:: Given request ::
Copy the records from the line with "Where should I" through the end of the records, replacing "screenshot" with "screen capture" and keeping everything else the same. Omit the pictures from your answer.

:: Data supplied ::
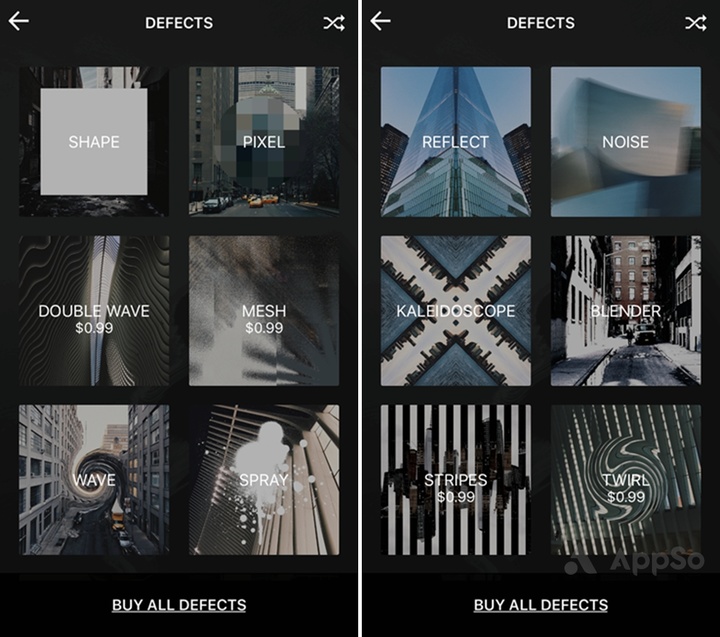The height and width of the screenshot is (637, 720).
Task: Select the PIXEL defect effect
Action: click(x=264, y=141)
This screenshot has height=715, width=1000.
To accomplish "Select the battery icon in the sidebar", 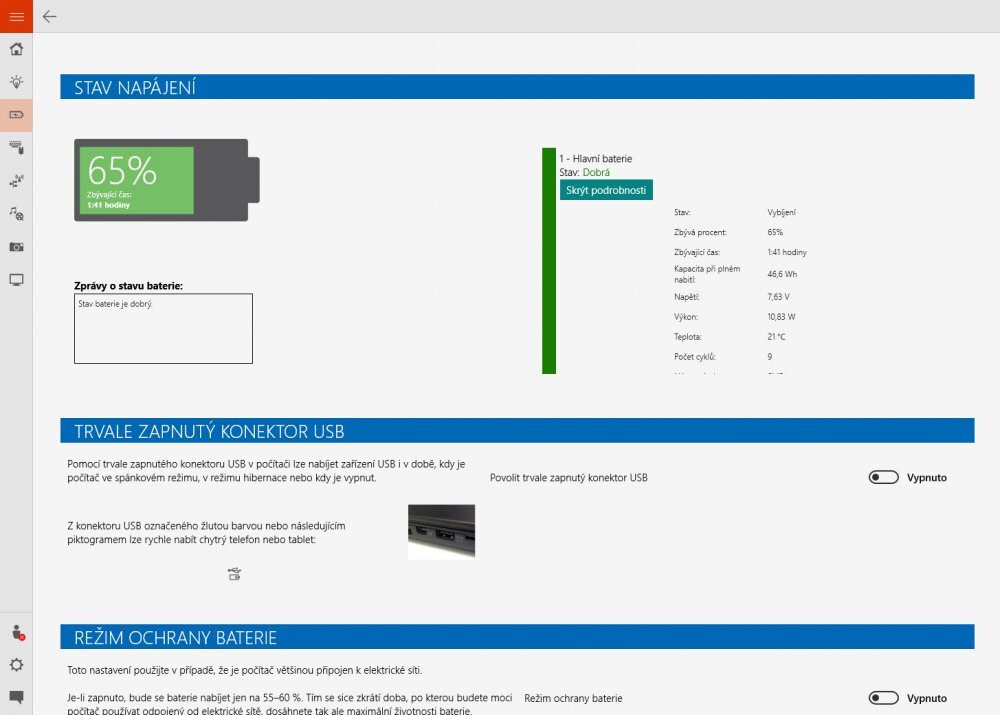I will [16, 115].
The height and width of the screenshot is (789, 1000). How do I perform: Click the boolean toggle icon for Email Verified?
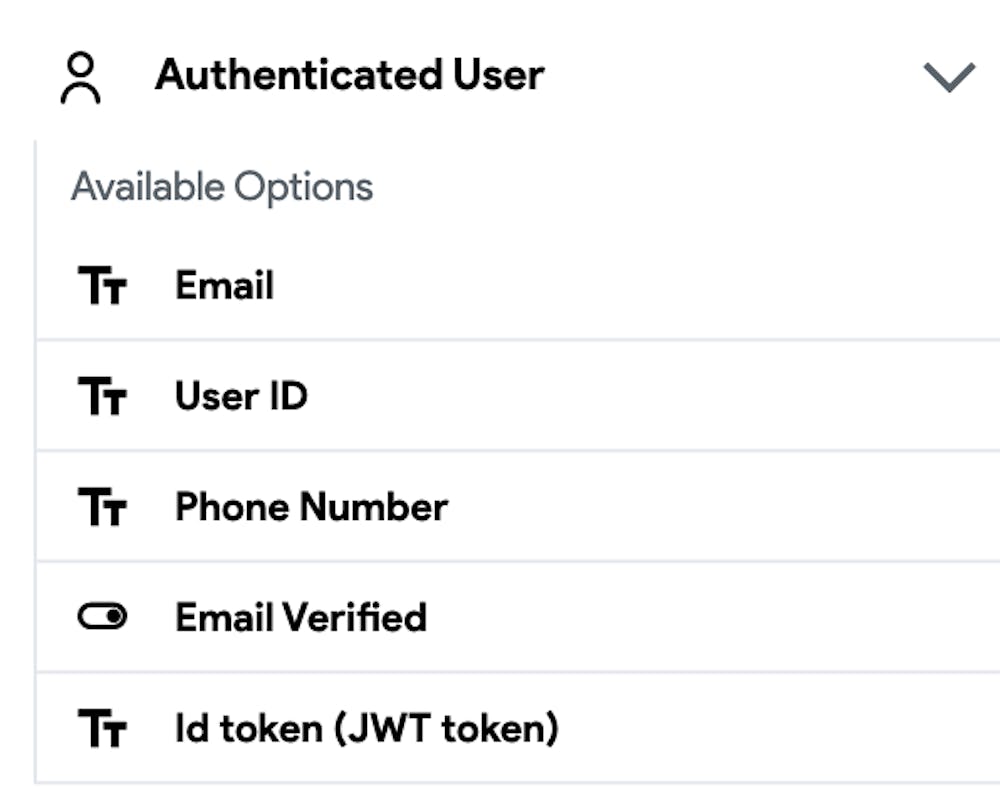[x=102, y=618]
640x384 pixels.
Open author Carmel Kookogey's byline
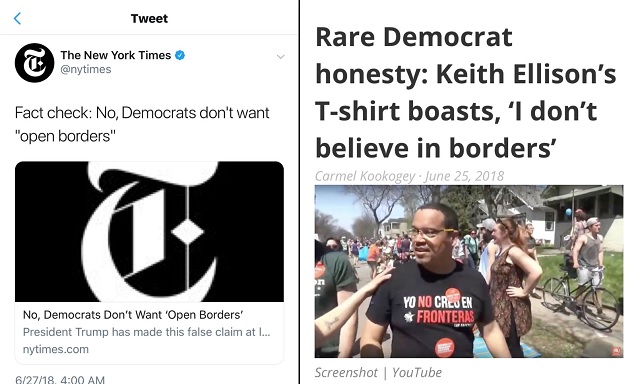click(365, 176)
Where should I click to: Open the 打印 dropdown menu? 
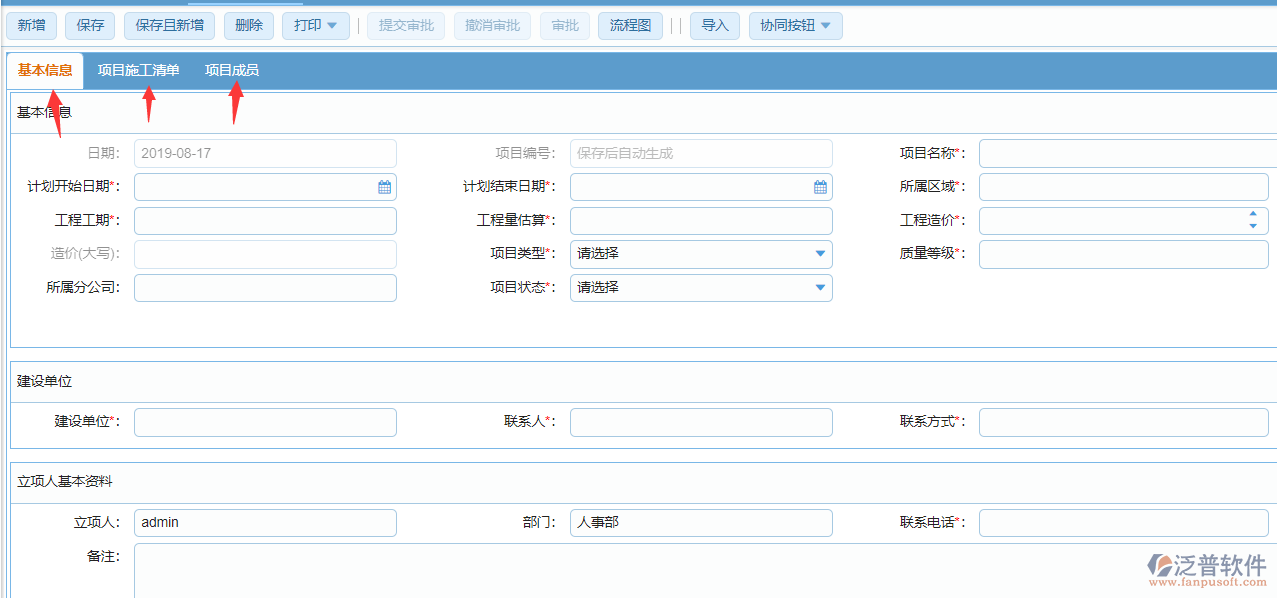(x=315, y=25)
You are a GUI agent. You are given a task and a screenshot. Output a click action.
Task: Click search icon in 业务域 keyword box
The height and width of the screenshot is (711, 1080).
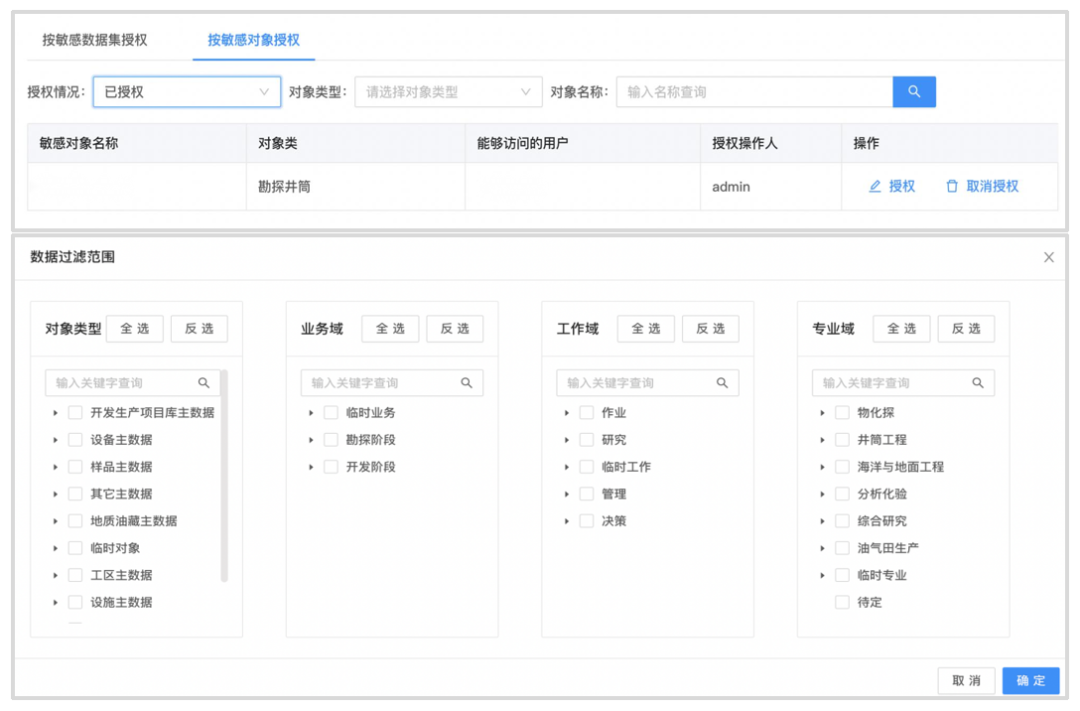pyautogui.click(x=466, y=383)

:: The completed task ::
Where should I click to: Open the 打印 dropdown menu? 
(x=315, y=25)
You are a GUI agent. You are given a task and a screen capture. Output a click action.
Task: Click search icon in 业务域 keyword box
The height and width of the screen capture is (711, 1080).
pyautogui.click(x=466, y=383)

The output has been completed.